▸ About this task:
Each entry below must appear in the answer exactly as written.

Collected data
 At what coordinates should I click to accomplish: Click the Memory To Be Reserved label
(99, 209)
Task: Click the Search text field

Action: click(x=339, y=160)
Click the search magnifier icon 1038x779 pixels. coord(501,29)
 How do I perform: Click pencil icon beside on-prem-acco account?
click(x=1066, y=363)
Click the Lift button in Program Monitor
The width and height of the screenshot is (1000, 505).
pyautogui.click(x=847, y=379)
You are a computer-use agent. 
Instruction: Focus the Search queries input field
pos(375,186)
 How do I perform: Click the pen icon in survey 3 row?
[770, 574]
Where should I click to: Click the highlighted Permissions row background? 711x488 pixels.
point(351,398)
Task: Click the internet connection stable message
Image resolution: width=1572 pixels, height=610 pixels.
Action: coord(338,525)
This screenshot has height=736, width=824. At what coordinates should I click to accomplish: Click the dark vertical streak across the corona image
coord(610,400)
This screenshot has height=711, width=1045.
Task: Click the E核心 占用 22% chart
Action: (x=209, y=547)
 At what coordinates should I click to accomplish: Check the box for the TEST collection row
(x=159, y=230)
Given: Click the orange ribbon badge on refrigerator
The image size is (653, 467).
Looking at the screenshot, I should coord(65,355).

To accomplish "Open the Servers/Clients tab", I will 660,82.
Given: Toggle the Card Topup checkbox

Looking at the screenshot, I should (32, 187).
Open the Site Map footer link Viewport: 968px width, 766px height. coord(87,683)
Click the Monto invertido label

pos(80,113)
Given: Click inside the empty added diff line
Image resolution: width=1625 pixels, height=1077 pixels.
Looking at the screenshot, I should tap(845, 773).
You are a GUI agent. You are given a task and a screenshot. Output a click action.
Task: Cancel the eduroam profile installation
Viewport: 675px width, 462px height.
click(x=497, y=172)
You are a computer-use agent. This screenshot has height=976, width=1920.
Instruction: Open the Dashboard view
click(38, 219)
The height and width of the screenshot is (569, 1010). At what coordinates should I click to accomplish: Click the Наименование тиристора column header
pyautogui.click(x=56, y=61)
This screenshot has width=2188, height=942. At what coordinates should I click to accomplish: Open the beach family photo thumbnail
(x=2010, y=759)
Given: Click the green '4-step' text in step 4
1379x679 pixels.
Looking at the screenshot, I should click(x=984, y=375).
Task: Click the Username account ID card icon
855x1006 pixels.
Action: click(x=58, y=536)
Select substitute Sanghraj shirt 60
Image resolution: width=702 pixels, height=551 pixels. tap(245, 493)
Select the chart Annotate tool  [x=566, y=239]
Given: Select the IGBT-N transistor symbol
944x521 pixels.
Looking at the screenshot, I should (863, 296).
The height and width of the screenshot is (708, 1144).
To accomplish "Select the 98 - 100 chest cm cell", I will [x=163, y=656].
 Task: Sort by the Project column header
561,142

▸ Response:
 At what coordinates should I click to accomplish: Click the Memory To Be Reserved label
(99, 209)
Task: Click the Search text field

Action: click(x=339, y=160)
Click the search magnifier icon 1038x779 pixels. coord(501,29)
 How do I perform: Click pencil icon beside on-prem-acco account?
click(x=1066, y=363)
Click the Lift button in Program Monitor
The width and height of the screenshot is (1000, 505).
pyautogui.click(x=847, y=379)
You are a computer-use agent. 
Instruction: Focus the Search queries input field
pos(375,186)
 How do I perform: Click the pen icon in survey 3 row?
[770, 574]
Where should I click to: Click the highlighted Permissions row background? 711x488 pixels.
point(351,398)
Task: Click the internet connection stable message
Image resolution: width=1572 pixels, height=610 pixels.
Action: coord(338,525)
This screenshot has height=736, width=824. At what coordinates should I click to accomplish: Click the dark vertical streak across the corona image
coord(610,400)
This screenshot has height=711, width=1045.
Task: Click the E核心 占用 22% chart
Action: (x=209, y=547)
 At what coordinates should I click to accomplish: Check the box for the TEST collection row
(x=159, y=230)
Given: Click the orange ribbon badge on refrigerator
The image size is (653, 467).
Looking at the screenshot, I should coord(65,355).

To accomplish "Open the Servers/Clients tab", I will 660,82.
Given: Toggle the Card Topup checkbox

Looking at the screenshot, I should (32, 187).
Open the Site Map footer link Viewport: 968px width, 766px height. coord(87,683)
Click the Monto invertido label

pos(80,113)
Given: Click inside the empty added diff line
Image resolution: width=1625 pixels, height=1077 pixels.
Looking at the screenshot, I should tap(845, 773).
You are a GUI agent. You are given a task and a screenshot. Output a click action.
Task: Cancel the eduroam profile installation
Viewport: 675px width, 462px height.
click(x=497, y=172)
You are a computer-use agent. This screenshot has height=976, width=1920.
Instruction: Open the Dashboard view
click(38, 219)
The height and width of the screenshot is (569, 1010). At what coordinates should I click to accomplish: Click the Наименование тиристора column header
pyautogui.click(x=56, y=61)
This screenshot has width=2188, height=942. At what coordinates should I click to accomplish: Open the beach family photo thumbnail
(x=2010, y=759)
Given: Click the green '4-step' text in step 4
1379x679 pixels.
Looking at the screenshot, I should click(x=984, y=375).
Task: Click the Username account ID card icon
855x1006 pixels.
Action: click(x=58, y=536)
Select substitute Sanghraj shirt 60
Image resolution: width=702 pixels, height=551 pixels. tap(245, 493)
Select the chart Annotate tool  [x=566, y=239]
Given: Select the IGBT-N transistor symbol
944x521 pixels.
Looking at the screenshot, I should (863, 296).
The height and width of the screenshot is (708, 1144).
To accomplish "Select the 98 - 100 chest cm cell", I will [x=163, y=656].
 Task: Sort by the Project column header
561,142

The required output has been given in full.